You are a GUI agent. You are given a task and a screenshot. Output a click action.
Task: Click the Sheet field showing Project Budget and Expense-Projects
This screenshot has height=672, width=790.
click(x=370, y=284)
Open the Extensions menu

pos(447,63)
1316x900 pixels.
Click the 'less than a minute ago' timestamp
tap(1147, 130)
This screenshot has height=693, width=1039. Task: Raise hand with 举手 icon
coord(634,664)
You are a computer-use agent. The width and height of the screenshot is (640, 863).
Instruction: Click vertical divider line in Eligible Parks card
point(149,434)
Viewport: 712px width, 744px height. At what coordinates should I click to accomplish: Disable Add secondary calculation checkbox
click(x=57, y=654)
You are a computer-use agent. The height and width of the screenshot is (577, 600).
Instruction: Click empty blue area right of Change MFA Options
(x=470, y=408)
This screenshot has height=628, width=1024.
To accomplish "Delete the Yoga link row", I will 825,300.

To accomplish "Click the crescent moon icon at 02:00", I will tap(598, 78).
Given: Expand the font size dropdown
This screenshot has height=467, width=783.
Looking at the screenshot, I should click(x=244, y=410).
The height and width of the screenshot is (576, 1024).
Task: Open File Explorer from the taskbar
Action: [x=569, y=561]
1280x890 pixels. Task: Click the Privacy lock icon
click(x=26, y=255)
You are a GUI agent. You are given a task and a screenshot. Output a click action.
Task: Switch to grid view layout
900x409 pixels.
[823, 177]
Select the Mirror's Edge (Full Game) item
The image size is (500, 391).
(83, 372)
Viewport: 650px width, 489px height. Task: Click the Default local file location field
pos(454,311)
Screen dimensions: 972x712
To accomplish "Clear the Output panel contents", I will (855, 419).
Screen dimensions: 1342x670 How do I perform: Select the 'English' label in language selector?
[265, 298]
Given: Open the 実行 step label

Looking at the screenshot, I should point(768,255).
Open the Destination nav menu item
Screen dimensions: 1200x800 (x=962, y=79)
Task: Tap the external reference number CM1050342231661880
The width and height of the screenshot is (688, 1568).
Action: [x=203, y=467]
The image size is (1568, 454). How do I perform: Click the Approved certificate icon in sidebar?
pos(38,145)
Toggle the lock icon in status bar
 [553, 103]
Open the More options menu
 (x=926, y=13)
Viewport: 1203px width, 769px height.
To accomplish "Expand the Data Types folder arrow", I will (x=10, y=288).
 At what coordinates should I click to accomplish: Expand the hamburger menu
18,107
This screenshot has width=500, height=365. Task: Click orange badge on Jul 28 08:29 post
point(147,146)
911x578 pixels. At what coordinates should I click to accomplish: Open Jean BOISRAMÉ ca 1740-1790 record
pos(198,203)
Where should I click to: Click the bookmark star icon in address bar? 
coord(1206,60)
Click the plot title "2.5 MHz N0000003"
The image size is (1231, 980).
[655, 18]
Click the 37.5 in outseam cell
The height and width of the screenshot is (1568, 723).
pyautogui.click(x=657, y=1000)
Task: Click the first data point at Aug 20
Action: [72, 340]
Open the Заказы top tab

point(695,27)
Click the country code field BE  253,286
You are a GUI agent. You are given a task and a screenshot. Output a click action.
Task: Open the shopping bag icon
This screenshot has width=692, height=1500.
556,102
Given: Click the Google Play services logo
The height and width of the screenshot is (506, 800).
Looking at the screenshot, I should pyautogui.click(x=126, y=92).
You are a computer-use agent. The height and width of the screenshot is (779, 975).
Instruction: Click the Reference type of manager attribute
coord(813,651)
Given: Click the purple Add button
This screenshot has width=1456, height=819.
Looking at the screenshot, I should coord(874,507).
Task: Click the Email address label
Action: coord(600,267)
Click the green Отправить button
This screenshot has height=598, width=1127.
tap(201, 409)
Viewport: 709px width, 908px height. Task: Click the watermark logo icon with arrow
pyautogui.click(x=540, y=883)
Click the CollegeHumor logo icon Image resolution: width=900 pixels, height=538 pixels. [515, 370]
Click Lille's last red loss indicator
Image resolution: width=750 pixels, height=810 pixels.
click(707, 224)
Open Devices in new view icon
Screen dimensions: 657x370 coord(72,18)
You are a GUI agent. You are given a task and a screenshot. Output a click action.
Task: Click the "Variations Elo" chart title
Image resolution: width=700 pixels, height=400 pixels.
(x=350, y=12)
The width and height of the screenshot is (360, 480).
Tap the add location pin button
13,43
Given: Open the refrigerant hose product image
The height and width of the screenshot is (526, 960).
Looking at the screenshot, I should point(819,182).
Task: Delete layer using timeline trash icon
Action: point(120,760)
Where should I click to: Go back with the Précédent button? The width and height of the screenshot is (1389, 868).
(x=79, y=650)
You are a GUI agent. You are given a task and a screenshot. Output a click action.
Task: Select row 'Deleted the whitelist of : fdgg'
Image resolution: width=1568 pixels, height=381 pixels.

━━━━━━━━━━━━━━━━

**Aim of the task**. Wherever the string "will" shows up in a line above, tally that line, and answer with the final number alone.

**Task answer**. 4